Thursday, January 07, 2010

Oldest Tetrapod Footprint Discovered in Poland

NewScientist has an article on the oldest tetrapod footprint yet discovered. Shanta Barley writes:
Tetrapod footprints dating back 397 million years have been discovered in the Świętokrzyskie mountains in southern Poland in what was, at the time they were made, a seashore. All previous fossil evidence for these earliest known four-limbed vertebrates has been found in river deltas and lakes.

"Our discovery suggests that the current scientific consensus is mistaken not only about when the first tetrapods evolved, but also about where they evolved," says Grzegorz Niedźwiedzki of the Department of Palaeobiology and Evolution at the University of Warsaw in Poland, who discovered the footprints in 2002 in an old quarry near the town of Kielce.
A bit later:
"It was assumed that tetrapods evolved in river deltas and lakes, partly because all previous fossil evidence has been found in these environments," says Jenny Clack, curator of vertebrate palaeontology at the University Museum of Zoology in Cambridge, UK. "This research suggests that the first tetrapods that crawled onto land were, in fact, living in shallow seas."
The link to the Nature article appears to be free (for the moment).

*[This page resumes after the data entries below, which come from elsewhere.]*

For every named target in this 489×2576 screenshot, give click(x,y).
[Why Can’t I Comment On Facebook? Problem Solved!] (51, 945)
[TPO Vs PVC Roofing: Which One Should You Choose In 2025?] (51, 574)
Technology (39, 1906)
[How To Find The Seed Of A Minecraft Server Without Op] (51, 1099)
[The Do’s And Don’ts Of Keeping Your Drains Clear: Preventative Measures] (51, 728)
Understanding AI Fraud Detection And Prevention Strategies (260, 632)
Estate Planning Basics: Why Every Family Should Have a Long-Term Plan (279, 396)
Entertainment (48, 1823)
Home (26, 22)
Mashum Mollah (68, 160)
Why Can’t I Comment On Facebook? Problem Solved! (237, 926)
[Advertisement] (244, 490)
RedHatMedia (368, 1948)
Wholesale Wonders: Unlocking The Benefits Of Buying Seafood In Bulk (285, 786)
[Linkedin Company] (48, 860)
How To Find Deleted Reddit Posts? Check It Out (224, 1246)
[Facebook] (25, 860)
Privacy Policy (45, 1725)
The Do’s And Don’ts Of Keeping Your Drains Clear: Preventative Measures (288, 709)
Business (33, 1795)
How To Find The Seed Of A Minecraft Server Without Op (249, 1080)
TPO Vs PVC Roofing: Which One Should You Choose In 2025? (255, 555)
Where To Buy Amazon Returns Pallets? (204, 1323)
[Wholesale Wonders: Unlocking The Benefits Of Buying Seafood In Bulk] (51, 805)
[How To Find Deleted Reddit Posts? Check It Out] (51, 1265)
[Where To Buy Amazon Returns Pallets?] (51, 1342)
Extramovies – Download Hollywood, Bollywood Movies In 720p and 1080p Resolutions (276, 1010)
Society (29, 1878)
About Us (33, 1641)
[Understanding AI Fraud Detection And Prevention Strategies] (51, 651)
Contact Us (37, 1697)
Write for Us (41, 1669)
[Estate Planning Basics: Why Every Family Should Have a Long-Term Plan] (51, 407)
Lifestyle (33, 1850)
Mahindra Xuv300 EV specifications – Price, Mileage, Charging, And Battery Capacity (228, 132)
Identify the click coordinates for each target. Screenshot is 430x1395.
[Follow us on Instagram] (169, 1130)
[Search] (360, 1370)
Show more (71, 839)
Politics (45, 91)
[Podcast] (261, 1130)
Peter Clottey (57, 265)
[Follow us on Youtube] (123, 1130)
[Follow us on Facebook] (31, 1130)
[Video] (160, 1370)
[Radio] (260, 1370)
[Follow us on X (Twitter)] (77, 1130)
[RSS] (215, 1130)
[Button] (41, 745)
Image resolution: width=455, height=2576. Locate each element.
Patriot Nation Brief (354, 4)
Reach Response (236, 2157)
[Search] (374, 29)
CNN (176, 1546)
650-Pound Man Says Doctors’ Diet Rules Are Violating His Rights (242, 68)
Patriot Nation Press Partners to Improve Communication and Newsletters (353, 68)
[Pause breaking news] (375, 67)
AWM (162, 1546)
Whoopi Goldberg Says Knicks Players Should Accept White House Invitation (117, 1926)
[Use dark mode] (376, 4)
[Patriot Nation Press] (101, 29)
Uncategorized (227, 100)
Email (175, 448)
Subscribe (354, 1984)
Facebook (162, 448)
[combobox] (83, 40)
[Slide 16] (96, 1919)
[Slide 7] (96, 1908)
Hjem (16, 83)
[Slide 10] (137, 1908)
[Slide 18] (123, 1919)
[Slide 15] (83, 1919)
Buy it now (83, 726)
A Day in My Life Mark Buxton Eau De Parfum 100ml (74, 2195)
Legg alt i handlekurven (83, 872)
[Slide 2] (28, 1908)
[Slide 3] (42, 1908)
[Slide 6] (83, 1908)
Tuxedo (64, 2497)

The article authors write:
Until now, the replacement of elpistostegids [animals like Tiktaalik and Panderichthys] by tetrapods in the body-fossil record during the mid–late Frasnian has appeared to reflect an evolutionary event, with the elpistostegids as a short-lived ‘transitional grade’ between fish and tetrapod morphotypes (Fig. 5a). In fact, tetrapods and elpistostegids coexisted for at least 10 million years (Fig. 5b). This implies that the elpistostegid morphology was not a brief transitional stage, but a stable adaptive position in its own right. It is reminiscent of the lengthy coexistence of non-volant but feathered and ‘winged’ theropod dinosaurs with volant stem-group birds during the Mesozoic.
One of the most exciting areas in palaeontology right now is the origin of the tetrapods. As with most scientific discoveries, this will answer a bunch of questions and pose even more.